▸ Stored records
Start of Block

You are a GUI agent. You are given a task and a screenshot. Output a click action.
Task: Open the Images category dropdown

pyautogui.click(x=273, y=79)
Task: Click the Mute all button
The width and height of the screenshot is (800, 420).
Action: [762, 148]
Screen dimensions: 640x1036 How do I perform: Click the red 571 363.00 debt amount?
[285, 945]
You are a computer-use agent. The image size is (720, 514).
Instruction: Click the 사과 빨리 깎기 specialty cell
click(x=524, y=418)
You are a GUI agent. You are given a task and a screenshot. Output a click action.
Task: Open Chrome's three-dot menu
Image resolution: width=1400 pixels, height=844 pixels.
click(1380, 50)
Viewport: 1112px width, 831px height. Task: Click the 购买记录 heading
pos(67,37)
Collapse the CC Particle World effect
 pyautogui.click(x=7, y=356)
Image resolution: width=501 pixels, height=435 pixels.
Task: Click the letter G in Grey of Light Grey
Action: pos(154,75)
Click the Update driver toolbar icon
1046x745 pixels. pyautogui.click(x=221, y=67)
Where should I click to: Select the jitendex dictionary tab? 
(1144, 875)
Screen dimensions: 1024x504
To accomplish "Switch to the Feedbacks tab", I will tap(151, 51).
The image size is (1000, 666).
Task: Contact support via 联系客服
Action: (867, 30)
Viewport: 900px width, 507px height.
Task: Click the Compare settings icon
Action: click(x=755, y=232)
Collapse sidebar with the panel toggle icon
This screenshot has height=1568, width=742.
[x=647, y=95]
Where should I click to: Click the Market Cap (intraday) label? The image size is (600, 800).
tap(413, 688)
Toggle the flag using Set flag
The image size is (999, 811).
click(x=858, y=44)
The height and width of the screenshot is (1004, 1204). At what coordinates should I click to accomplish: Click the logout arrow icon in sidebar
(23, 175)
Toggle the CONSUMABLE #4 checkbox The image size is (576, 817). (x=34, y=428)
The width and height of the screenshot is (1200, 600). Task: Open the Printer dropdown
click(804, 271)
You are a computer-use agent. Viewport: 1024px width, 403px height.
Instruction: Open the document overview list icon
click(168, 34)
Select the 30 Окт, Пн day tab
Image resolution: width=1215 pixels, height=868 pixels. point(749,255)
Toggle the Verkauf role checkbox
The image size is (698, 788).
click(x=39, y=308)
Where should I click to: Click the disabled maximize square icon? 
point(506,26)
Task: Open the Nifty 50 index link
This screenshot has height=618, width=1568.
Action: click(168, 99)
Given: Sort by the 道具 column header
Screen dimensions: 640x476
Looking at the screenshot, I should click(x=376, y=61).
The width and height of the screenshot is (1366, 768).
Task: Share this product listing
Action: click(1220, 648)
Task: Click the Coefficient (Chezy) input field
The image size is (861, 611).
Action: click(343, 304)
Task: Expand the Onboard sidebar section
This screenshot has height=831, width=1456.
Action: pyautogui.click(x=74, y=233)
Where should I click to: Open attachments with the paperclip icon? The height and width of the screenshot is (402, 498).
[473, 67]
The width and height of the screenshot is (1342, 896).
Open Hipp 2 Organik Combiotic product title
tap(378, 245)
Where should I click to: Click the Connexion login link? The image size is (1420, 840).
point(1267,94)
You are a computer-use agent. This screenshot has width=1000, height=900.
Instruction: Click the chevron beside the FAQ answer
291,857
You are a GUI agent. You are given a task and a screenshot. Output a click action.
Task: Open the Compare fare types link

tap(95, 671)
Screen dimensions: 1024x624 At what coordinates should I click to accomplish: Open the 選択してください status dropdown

End of Block

▸ Instructions for the task
Extract every line of the records above that contains the word "checkbox".

▸ Reply
Toggle the CONSUMABLE #4 checkbox The image size is (576, 817). (x=34, y=428)
Toggle the Verkauf role checkbox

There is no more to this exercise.